Clearly, the specific example above is not quite similar to the procedure or design applied in students' evaluations at Georgetown University. There are no numerical scores assigned. Responses to the questions posed by Emerson, "What are ways that I teach you that you like or that are really working for you? What could be changed to help you learn even more?", cannot be easily translated into a numerical scale. In fact, one big difference here is that students are indeed finding a value in the questions being asked. The questions are not meant to rank teachers. The questions are more like "How can we better serve you?"
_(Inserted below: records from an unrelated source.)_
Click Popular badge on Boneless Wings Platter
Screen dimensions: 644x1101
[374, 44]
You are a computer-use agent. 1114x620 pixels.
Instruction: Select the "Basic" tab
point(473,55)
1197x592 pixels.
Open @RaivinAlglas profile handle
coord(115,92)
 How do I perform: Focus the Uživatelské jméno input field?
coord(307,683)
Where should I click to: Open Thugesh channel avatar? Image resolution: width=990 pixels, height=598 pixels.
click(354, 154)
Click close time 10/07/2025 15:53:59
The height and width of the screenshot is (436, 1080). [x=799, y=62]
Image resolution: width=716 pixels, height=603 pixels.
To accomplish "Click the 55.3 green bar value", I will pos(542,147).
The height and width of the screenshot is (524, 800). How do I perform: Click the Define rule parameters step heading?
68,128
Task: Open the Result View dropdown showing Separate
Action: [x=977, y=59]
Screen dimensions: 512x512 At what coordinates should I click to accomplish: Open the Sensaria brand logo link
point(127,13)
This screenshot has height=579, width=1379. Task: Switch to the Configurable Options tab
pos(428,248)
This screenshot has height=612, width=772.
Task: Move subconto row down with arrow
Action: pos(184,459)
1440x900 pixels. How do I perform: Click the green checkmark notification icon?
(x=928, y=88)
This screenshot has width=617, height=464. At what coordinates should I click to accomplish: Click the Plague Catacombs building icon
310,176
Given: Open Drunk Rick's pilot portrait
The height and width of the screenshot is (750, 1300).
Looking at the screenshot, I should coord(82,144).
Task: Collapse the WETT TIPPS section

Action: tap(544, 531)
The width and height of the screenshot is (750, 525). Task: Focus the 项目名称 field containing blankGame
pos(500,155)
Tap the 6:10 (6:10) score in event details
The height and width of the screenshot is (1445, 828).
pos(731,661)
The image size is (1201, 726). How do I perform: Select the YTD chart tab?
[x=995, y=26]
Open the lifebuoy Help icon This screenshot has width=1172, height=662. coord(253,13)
The Measurements of Effective Teaching (MET) project, funded by the Bill and Melinda Gates Foundation came out with a report in September of 2012:

Cover of MET report on Student Evaluations
The study uses an evaluation that probes the following components:
  • CARE: My teacher seems to know if something is bothering me.
  • CONTROL: My classmates behave the way the teacher wants them to.
  • CLARIFY: My teacher knows when the class understands.
  • CHALLENGE: In this class, we learn to correct our mistakes.
  • CAPTIVATE: I like the way we learn in this class.
  • CONFER: My teacher wants us to share our thoughts.
  • CONSOLIDATE: The comments I get help me know how to improve.
Unlike in Emerson's case, the answers to the above survey are on a numerical scale:

For Grades 3–5/6–12:
1. No, never/Totally untrue
2. Mostly not/Mostly untrue
3. Maybe, sometimes/ Somewhat
4. Mostly yes/Mostly true
5. Yes, always/Totally true

For Grades K–2: No, Maybe, Yes

It is always tempting to work with numbers. With numbers, one can use graphs and examine correlations. After all, how does one graph a response like "We wanted more open-ended time to work on writing and math activities". And the MET project does present a graph of students' responses against how the students actually perform in standardized exams:

Image captured from http://www.metproject.org/downloads/Asking_Students_Practitioner_Brief.pdf
What is worth noting here is the paper's reasoning behind comparing students' evaluations against students' test scores. It is not to prove that the students' evaluations are by their nature able to predict learning outcomes. It is more of a check on the evaluation system. The report notes:
Systems that use student surveys should similarly test for predictive validity by comparing teachers’ survey results with their student achievement gains—as they should for any measure they use. Moreover, checking for predictive validity needs to be an ongoing process. Over time, alignment with student outcomes could deteriorate. This could happen if somehow teachers altered their actions in ways that improved their survey results, but without improving their underlying performance on practices associated with better outcomes. In such a situation, a system would see that teachers’ rankings based on survey results bore little relationship to their students’ learning gains. Such misalignment could signal the need for survey refinement.
Without doubt, the teacher-student relationship is crucial to learning. A dialogue must occur between a teacher and the students inside the classroom. Teachers who are better informed about their students can be more effective. When these surveys become tools for ranking teachers and for reasons other than helping inform teachers on how they may improve, the surveys are strongly inclined to become useless. More importantly, when these evaluations are done only at the end of the term, these serve hardly any purpose.